La prostitution est autorisée à Monaco et l’enquête a montré que l’établissement et ses salariés n’avaient pas été actifs dans le recrutement des prostituées et que l’équilibre financier du Sass’Café ne dépendait pas de leur commerce, a reconnu l’avocate générale.
« Une réalité monégasque »
Mais lorsque des prostituées à la recherche de clients fortunés venaient dîner, la direction avait établi un protocole : elles étaient signalées par la lettre T pour « travailleuses » sur le logiciel de réservation, soumises à des quotas et à « un tri sélectif » en fonction de leur allure, de leur élocution ou encore de leur odeur.
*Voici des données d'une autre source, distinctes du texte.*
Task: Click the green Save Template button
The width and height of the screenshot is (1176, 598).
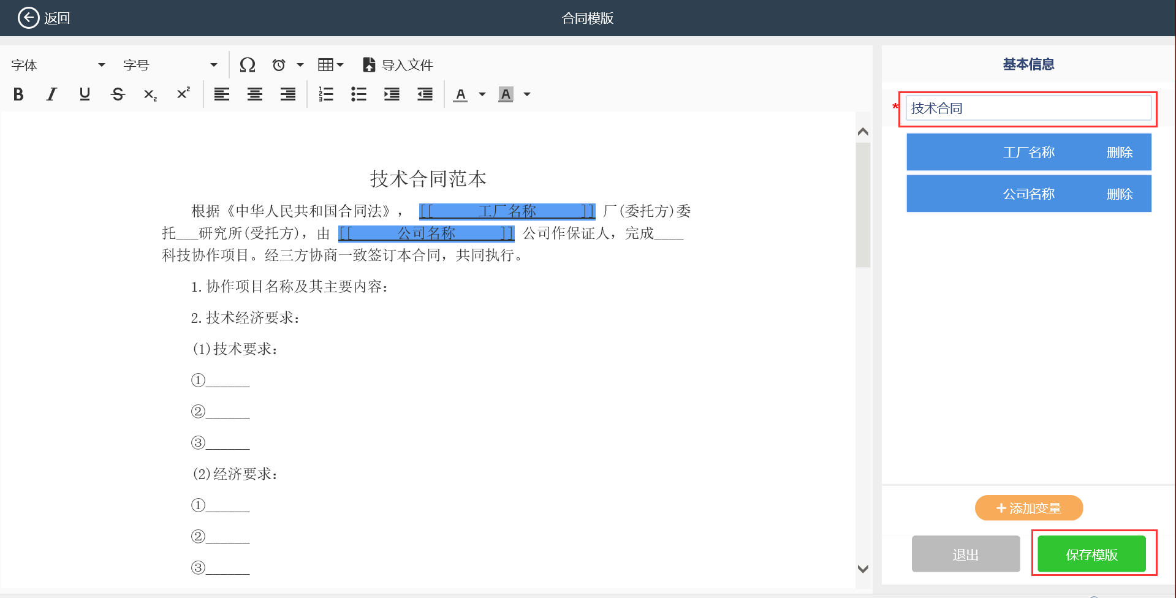Action: [x=1091, y=554]
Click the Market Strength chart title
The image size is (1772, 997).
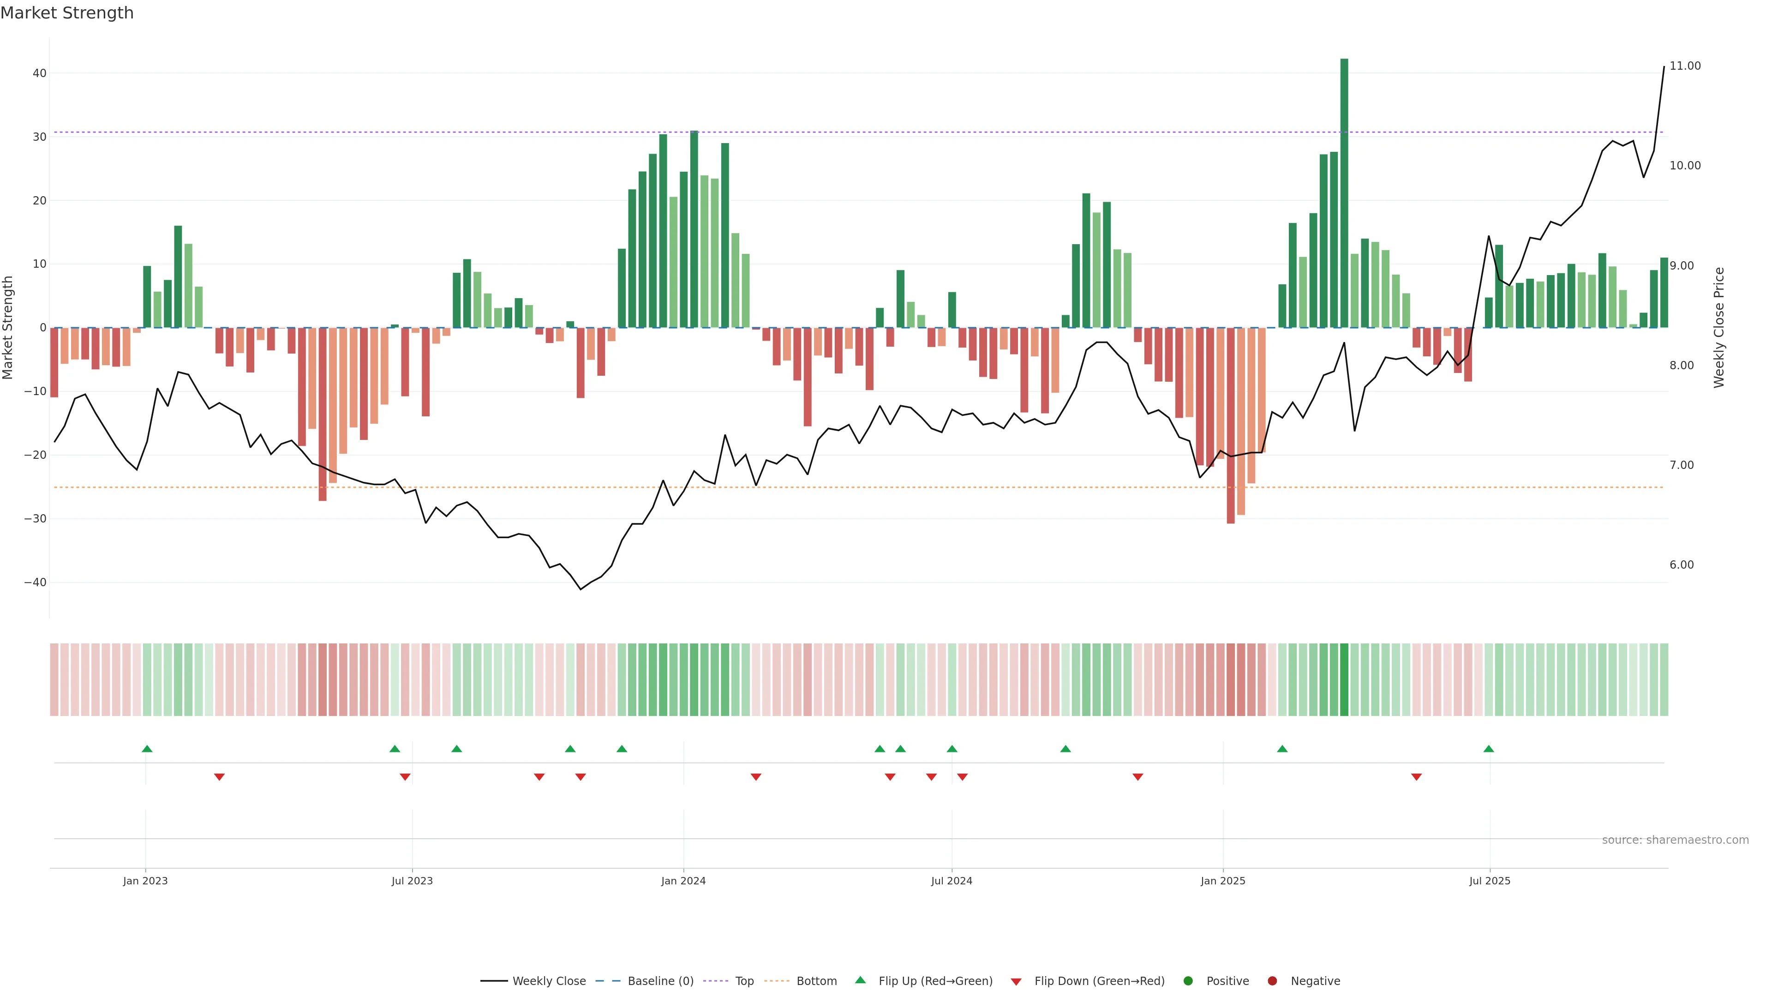(67, 13)
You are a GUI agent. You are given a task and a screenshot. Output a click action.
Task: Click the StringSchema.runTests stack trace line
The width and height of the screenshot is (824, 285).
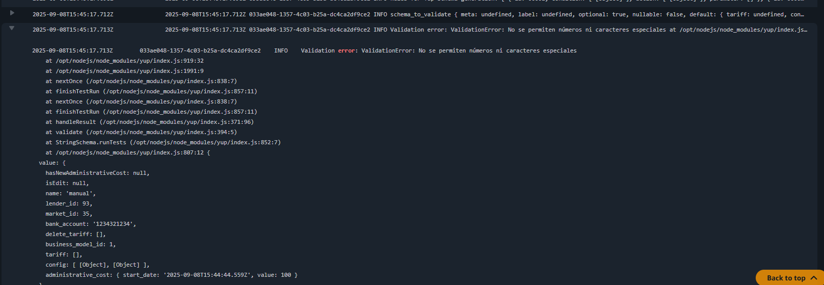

« Si c’étaient des clientes comme les autres, pourquoi les référencer ? », si ce n’est pour « s’assurer d’avoir des bonnes gagneuses », a demandé l’avocate générale, en dénonçant « une politique institutionnalisée » allant « au-delà de la tolérance ». « Quand on fait un tri, quand on gère une jauge, on est dans l’organisation », a-t-elle insisté.
À l’audience mercredi, Samuel Treves, patron de l’établissement, et son ancien gérant Pascal Cotillon avaient assuré qu’il s’agissait seulement de réguler « une réalité monégasque ». Même si désormais, les prostituées ne sont plus les bienvenues dans l’établissement. Le parquet a requis un an de prison contre les deux hommes, et contre un ancien portier qui a reconnu qu’il recevait des pourboires spécifiques -mais interdits par la direction- de la part des prostituées qu’il faisait entrer.
La magistrate a aussi requis quatre mois de prison contre une ancienne hôtesse d’accueil et neuf mois contre un autre ancien portier, dont l’enquête a montré qu’ils ont aussi touché des pourboires spécifiques même s’ils s’en défendent. Elle a également requis 200 000 euros d’amende contre l’établissement et l’affichage du jugement à l’entrée pendant trois mois.